In 1989, LeWitt’s “Black Form: Dedicated to the Missing Jews,” was installed at the Platz der Republik in front of the Town Hall in Altona, Germany. In this memorial, LeWitt developed the cube — a form that has driven his art throughout his career — into a large, solid mass that is, in fact, a wall. “Six Curved Walls” is formally related to this work, but it adopts a language that is more ambiguous, but essentially optimistic. Light in color, varied in form, with thousands of individual units as opposed to the single dark cube, “Six Curved Walls” is solid but open, massive but varied.
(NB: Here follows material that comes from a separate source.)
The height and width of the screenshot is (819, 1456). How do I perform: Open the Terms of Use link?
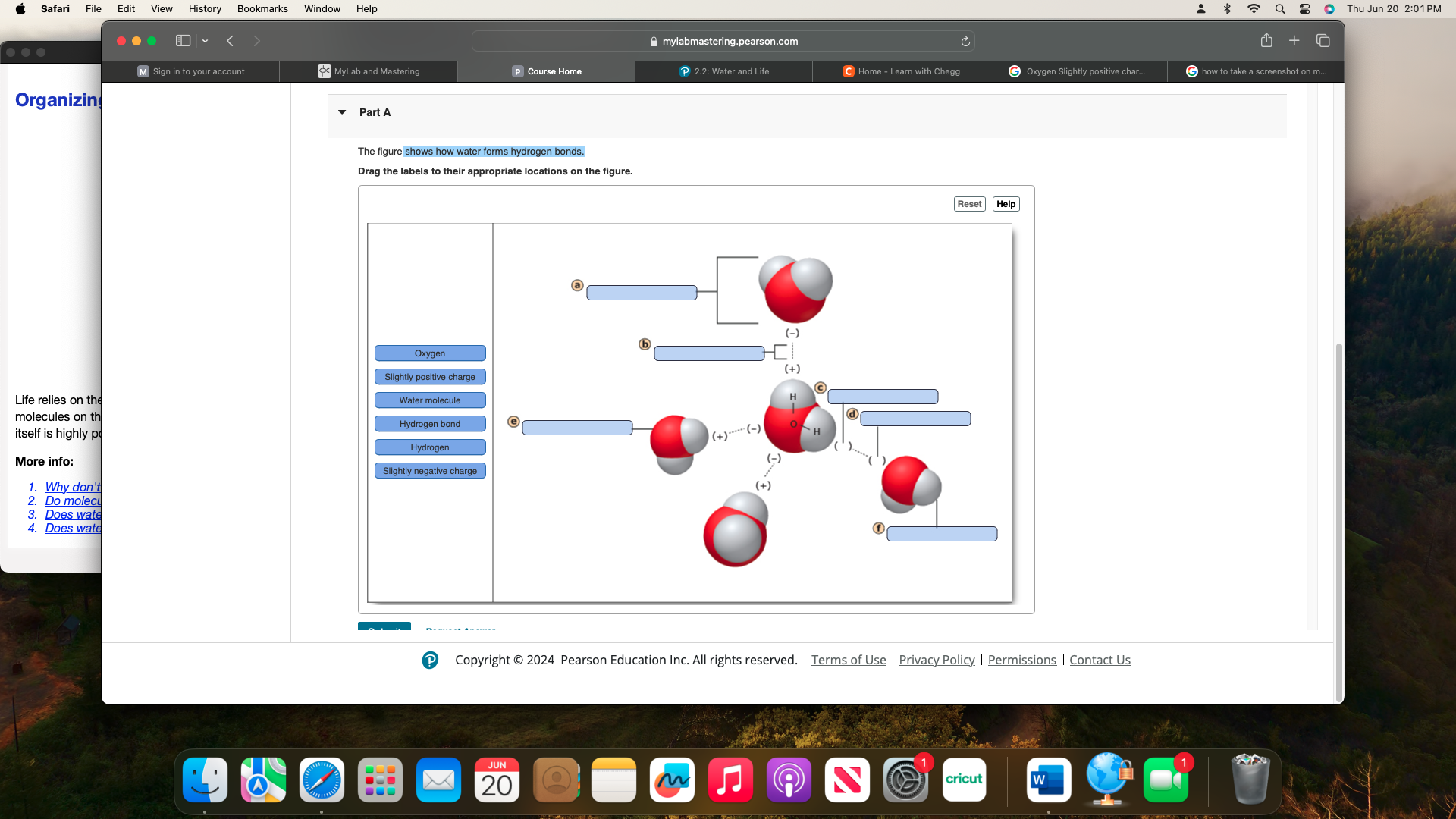848,660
At Congregation Beth Shalom Rodfe Zedek in Chester, Conn., the synagogue to which LeWitt belongs and that he helped design with architect Stephen Lloyd, he also created walls as repositories of Jewish memory and as a conveyor of Jewish identity. Here, the Jewish star became the generating geometry of the entire sanctuary, completed in 2001. In the 1980s, LeWitt already used the six-pointed star as a simple, decorative device in ceramic designs, but in Chester the star is much more than a logo for Judaism. Its lines are expressed as exposed roof beams evoking nostalgia for the destroyed wooden synagogues of Poland. As in a few other contemporary synagogues, the traditions of New England barn construction and Polish wooden synagogues are merged. Like many contemporary artists and architects (Frank Stella, Louis Kahn), LeWitt was influenced by the photos and drawings of these buildings, published in the late 1950s (and still widely disseminated today) — just at the time he was developing a style of his own. In Chester, the star is also given a more contemporary treatment in the multicolor labyrinthine design that embellished the ark. This work resembles in color and technique, though not in shape, many of LeWitt’s recent wall-painting projects, including “Five-pointed Star With Bands of Color” (1991).
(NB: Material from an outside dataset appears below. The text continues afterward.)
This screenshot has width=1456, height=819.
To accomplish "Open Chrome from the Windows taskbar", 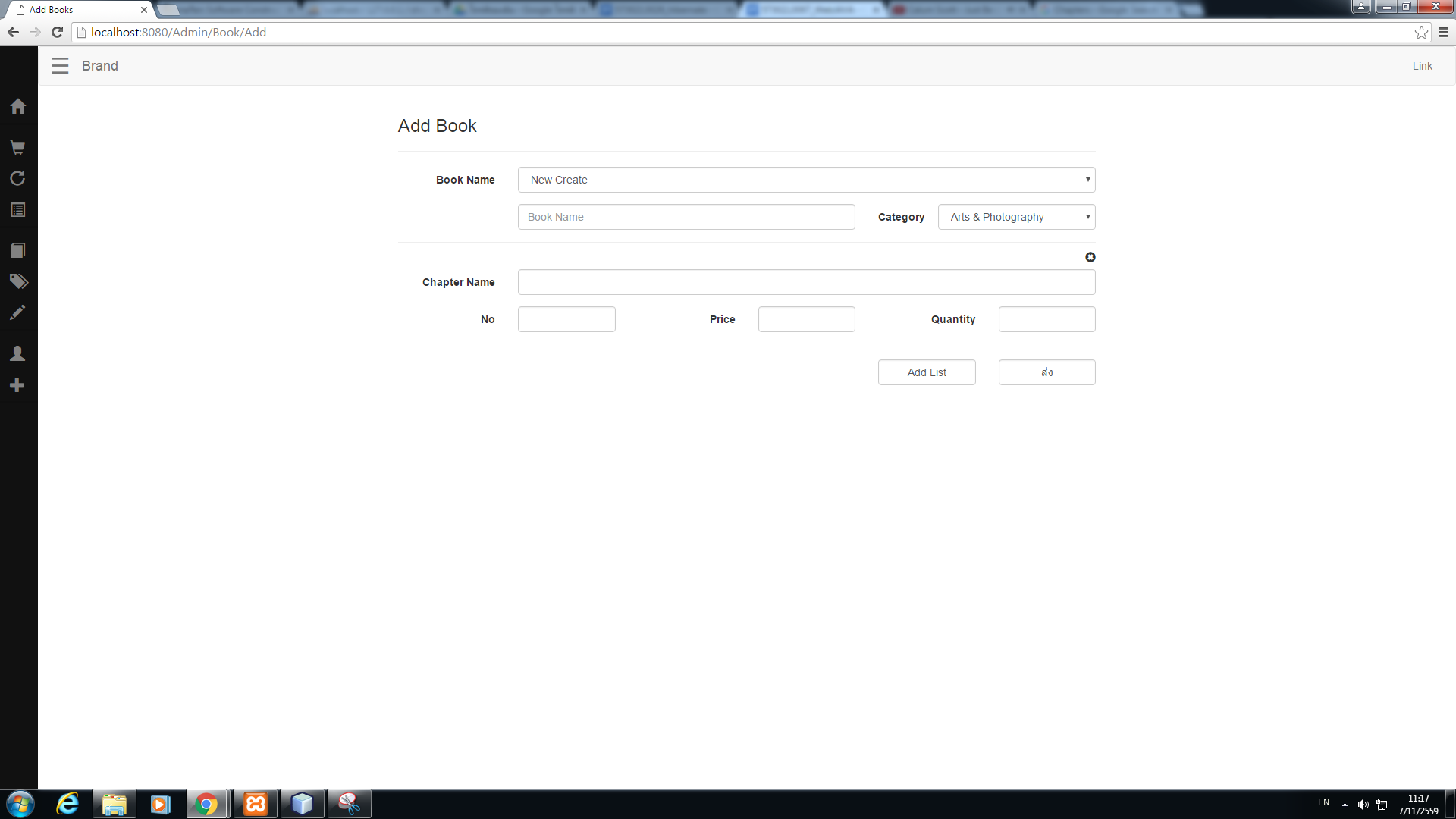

Not everyone is going to like “Six Walls,” but Nancy Cantor doesn’t consider likability to be a primary requirement of art. Speaking last month at a symposium, Cantor said, “I like to think of the arts as a conversation… built on the notion of getting … in the head of someone else’s perspective or experience and using that in a way that reflects back on one’s self….” “Six Curved Walls” does give us other perspectives. If we want, we also can reflect back upon ourselves, and a much longer collective history.

Samuel Gruber is the author of “Synagogues” (MetroBooks, 1999) and “American Synagogues: A Century of Architecture and Jewish Community” (Rizzoli, 2003). He is director of the Jewish Heritage Research Center in Syracuse, N.Y., and Rothman family visiting lecturer in Judaic studies, Syracuse University.